Given a linear system Ax=b, where A is a known NxN matrix , b is a known vector, and x is an unknown vector, a common solution is to decompose A into a product of two matrices, one lower triangular in form (L) and the other upper triangular (U), so that LUx=b. This allows the linear system to be decomposed into two easier to solve systems,

\small \begin{matrix} Ly=b\\ Ux=y \end{matrix} 

where another another unknown vector y has been introduced.  Each equation above can then be solved by the process of “back substitution”.  For example, Ly=b can be written in the matrix form  

\small \begin{bmatrix} l_{11} & 0& 0\\ l_{21} & l_{22}& 0\\ l_{31}& l_{32} & l_{33} \end{bmatrix} \begin{bmatrix} y_{1}\\ y_{2}\\ y_{3} \end{bmatrix} = \begin{bmatrix} b_{1}\\ b_{2}\\ b_{3} \end{bmatrix} 

whereupon it can be seen that three recursive expressions  in y allow the solution

\small \begin{bmatrix} y_{1}=b_{1}/l_{11}\\ y_{2}=b_{2}-l_{21}y_{1}\\ y_{3}=b_{3}-l_{31}y_{1}-l_{32}y_{2} \end{bmatrix} 

or in general for L

\small y_{i}=b_{i}-\sum_{k=1}^{i-1}l_{ik}y_{k} 

A similar expression provides the solution x now that y is known.   Thus, using this approach, all that is required to solve the linear system is to decompose A into the product LU. Such a decomposition can be done in a fashion similar to that above, which can be seen directly from the form

\small \small \begin{bmatrix} l_{11} & 0& 0\\ l_{21} & l_{22}& 0\\ l_{31}& l_{32} & l_{33} \end{bmatrix} \begin{bmatrix} 1 & u_{12}& u_{13}\\ 0 & 0& u_{23}\\ 0 & 0 & 1 \end{bmatrix} = \begin{bmatrix} a_{11} & a_{12}& a_{13}\\ a_{21} & a_{22} & a_{23}\\ a_{31} & a_{32} & a_{33} \end{bmatrix} 

Hence, it can be determined by induction that

\small \begin{matrix} l_{11}=a_{11};\; l_{21}=a_{21};\; l_{31}=a_{31};\\ u_{12}=a_{12}/l_{11};\; u_{13}=a_{13}/l_{11};\\ and\: for\:\: i\geq j,\: j>1\: i\leq 3;\\ l_{ij}=a_{ij}-\sum_{k=1}^{j-1}l_{i,k}u_{k,j}\\ and\: for\:\: j> i,\: i>1\: j\leq 3;\\ u_{ij}=\left ( a_{ij}-\sum_{k=1}^{j-1}l_{i,k}u_{k,j} \right )/l_{ij} \end{matrix} 

From the mathematical expression in above it is possible to go directly to the code form: 

for i to N do
      for j to N do
          if j=1 and i>=1 and i<=N then
              l[i,j]:=a[i,j];
          elif i=1 and j>1 and j<=N the
              u[i,j]:=a[i,j]/l[i,i];
          fi;
          if i>=j and j>1 and i<=N then
              l[i,j]:=a[i,j]-add(l[i,k]*u[k,j],k=1..j-1)
          fi;
          if j>i and i>1 and j<=N then
              u[i,j]:=(a[i,j]-add(l[i,k]*u[k,j],k=1..i-1))/l[i,i]
          fi;
      od
od;

Here, the only semantic change has been to use the Maple “add” construct in the place of the mathematical summation sign.  Also, N replaces “3″ and is a measure of the “problem size”. In this example it is possible to run this code directly in Maple to verify it’s functionality.

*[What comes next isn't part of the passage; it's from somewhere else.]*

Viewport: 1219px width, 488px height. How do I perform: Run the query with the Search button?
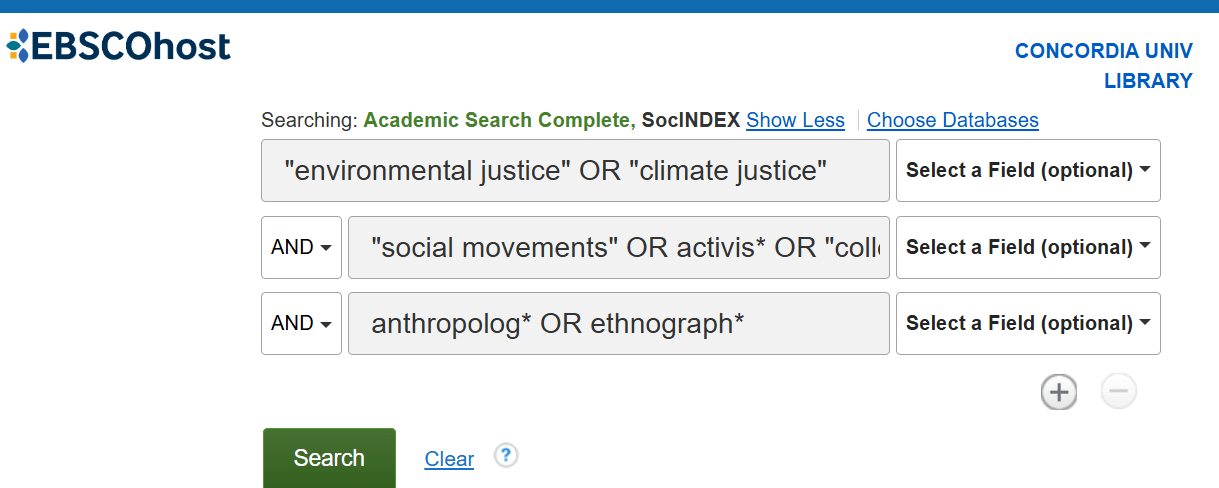pyautogui.click(x=329, y=458)
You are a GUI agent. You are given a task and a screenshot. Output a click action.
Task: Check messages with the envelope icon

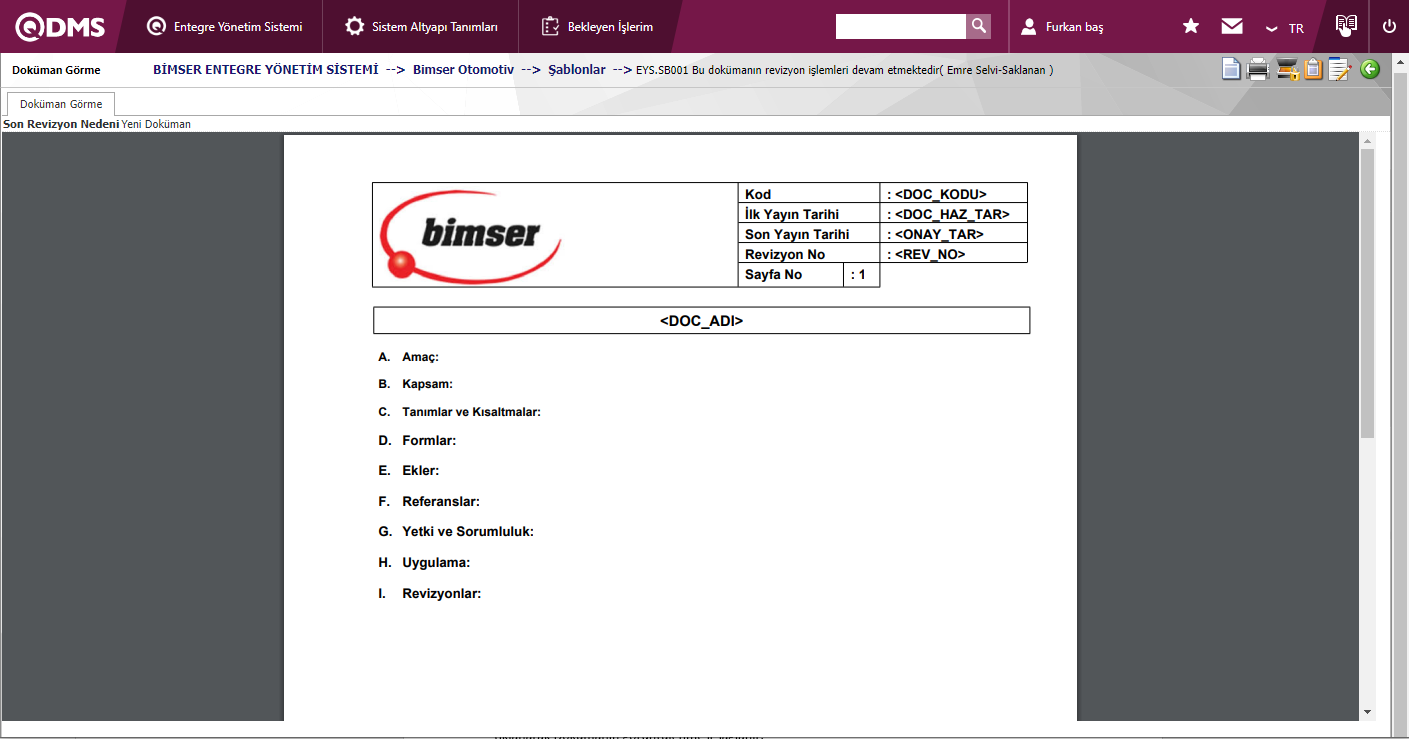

This code is saved as a text file and read into SPADE as a text file at the beginning of processing by the parser.  All variables are required to be indexed and of dimension less than three.  There is nothing in the space-time mapping methodology that imposes this limitation; rather it was a practical choice based on the observation that this covers most signal processing algorithms of choice.

The FFT design proceeds in the same way with inputs to SPADE derived from first principles. In general there are no steps in the process involving detailed issues related to parallel algorithms or relating to architectural implementation issues.  Many other signal processing  examples, including the FFT, are provided in the reference links.

2. LU Decomposition Design Results

A critical tool function is to provide the circuit designer with a complete range of architectural options so that tradeoffs can be adequately analyzed.  This is necessary because available FPGA/ASIC chips, boards and virtual computers are built with different architectural features and any system implementation based on such technologies will have its own unique set of constraints. The examples below show how such considerations can result in very different array (abstract circuit) designs.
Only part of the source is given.